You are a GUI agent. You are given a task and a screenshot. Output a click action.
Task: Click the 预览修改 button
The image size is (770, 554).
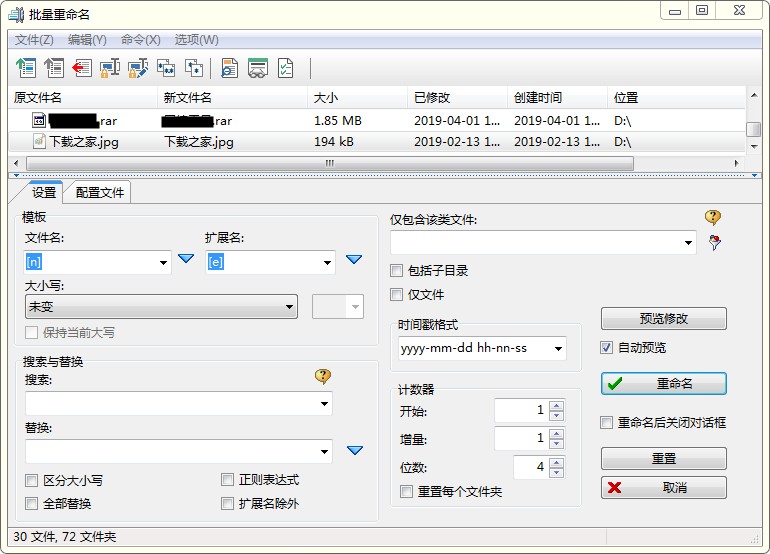click(663, 319)
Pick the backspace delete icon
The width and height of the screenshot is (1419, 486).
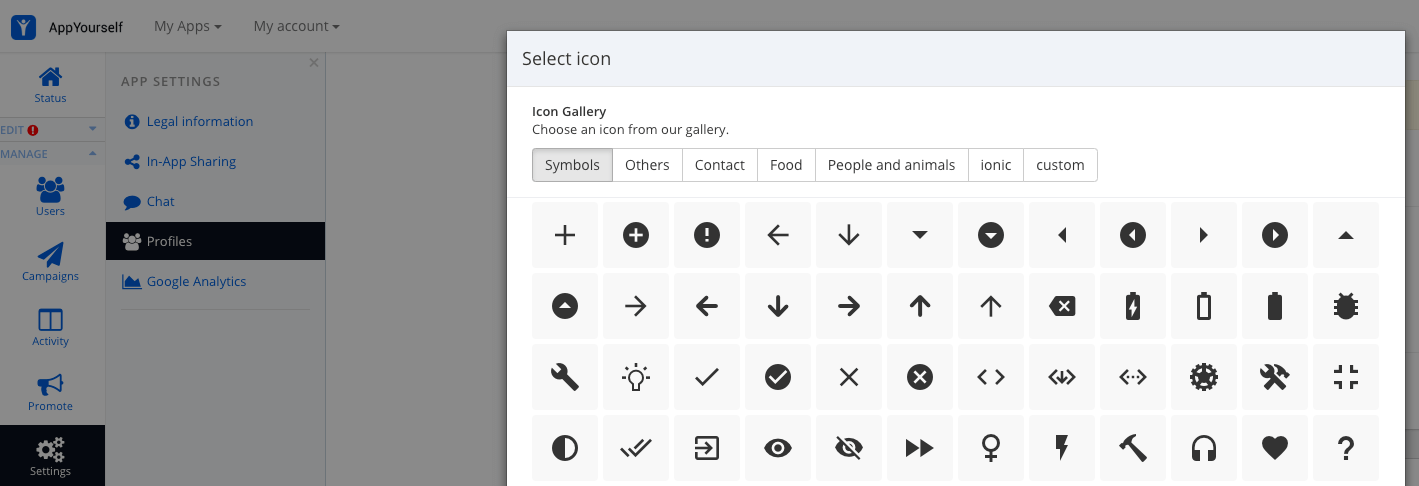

━━━━━━━━━━

- _TASK TO COMPLETE_:
Copy every line of the records above word for word, but leave the pictures out.

- _OUTPUT OF THE EXERCISE_:
You are a GUI agent. You are given a task and a screenshot. Output a click action.
Task: Click the 预览修改 button
The image size is (770, 554).
click(663, 319)
Pick the backspace delete icon
The width and height of the screenshot is (1419, 486).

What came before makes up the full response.